Requirement
Write out the material word for word, from the line containing "1200x529 pixels." through the line containing "will tap(138, 63).", and include nothing else.
========================================================================
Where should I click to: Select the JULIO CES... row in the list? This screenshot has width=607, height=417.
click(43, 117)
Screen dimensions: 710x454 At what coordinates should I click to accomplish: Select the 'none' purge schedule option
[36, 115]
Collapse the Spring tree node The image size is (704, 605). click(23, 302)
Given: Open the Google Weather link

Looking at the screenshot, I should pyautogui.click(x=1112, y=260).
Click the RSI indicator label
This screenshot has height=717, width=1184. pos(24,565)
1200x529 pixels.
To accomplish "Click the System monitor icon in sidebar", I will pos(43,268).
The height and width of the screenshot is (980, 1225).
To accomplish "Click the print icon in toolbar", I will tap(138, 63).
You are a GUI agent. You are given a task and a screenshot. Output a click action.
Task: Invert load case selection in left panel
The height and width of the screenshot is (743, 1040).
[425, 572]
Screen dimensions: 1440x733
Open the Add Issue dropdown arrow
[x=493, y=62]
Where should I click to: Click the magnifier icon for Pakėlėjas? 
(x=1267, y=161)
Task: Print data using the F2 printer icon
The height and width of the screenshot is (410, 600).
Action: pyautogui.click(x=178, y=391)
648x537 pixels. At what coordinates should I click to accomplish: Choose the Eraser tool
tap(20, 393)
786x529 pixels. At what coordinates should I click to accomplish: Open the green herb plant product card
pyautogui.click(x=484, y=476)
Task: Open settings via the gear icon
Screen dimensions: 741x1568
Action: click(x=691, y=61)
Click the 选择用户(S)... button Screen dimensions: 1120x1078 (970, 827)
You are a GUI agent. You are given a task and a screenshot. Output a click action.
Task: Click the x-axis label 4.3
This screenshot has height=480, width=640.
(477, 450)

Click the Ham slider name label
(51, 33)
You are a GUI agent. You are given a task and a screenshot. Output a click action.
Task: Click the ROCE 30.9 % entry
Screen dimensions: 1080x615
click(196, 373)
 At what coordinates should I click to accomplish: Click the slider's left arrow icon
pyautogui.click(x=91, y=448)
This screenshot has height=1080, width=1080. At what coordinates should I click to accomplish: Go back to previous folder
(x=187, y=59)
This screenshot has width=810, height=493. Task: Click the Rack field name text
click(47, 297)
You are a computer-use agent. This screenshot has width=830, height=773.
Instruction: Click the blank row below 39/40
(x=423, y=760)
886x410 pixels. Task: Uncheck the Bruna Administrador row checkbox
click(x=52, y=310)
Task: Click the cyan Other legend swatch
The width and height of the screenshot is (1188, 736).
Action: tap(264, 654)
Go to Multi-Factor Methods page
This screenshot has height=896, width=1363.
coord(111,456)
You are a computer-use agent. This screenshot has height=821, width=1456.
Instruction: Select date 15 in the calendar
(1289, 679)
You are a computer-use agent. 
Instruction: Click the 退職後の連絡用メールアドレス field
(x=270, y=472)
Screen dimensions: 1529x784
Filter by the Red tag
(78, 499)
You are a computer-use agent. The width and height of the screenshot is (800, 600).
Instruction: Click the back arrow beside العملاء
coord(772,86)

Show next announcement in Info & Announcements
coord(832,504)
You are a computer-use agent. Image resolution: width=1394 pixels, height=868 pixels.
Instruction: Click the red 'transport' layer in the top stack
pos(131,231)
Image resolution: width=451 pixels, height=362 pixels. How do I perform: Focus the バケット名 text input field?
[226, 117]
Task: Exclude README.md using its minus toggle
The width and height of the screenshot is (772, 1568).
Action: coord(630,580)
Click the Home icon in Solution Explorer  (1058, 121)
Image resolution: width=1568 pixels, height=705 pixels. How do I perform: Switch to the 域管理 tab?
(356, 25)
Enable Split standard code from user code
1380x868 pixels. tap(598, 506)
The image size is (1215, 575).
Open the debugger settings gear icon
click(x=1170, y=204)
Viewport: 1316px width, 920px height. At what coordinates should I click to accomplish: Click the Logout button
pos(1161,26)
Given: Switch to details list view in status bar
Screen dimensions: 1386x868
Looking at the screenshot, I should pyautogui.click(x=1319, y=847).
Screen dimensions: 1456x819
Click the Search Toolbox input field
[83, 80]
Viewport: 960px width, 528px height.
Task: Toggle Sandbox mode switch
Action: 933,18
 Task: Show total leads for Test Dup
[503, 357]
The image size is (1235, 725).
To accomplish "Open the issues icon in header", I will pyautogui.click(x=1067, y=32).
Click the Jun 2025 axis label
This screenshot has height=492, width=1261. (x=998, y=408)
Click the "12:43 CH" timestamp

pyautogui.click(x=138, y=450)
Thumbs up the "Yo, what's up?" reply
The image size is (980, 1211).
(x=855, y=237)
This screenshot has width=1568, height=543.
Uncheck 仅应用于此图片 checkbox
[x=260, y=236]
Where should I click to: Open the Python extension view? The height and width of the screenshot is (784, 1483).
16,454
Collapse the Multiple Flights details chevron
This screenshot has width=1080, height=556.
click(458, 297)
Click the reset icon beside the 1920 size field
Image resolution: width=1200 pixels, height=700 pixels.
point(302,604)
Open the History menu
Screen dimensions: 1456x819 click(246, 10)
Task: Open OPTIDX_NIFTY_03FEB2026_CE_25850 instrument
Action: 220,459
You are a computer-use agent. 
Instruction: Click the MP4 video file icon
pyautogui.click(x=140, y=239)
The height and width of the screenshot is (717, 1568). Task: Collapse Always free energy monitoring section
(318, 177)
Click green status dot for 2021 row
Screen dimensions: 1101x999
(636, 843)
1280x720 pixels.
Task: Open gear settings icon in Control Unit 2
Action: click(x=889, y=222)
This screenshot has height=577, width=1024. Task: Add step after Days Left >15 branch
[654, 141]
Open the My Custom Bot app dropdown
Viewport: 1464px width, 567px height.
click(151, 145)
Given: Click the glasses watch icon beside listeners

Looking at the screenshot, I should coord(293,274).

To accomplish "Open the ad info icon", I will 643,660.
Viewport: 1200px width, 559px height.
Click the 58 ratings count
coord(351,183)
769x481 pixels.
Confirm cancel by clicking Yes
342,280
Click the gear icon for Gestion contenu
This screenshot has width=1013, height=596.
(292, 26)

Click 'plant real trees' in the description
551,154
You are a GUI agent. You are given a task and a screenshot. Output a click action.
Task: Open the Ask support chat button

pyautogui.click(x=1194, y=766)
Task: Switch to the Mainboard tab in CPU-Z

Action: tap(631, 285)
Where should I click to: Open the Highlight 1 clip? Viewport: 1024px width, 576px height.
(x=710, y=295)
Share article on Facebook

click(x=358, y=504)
========================================================================
Solution
1200x529 pixels.
To accomplish "Click the System monitor icon in sidebar", I will pos(43,268).
The height and width of the screenshot is (980, 1225).
To accomplish "Click the print icon in toolbar", I will tap(138, 63).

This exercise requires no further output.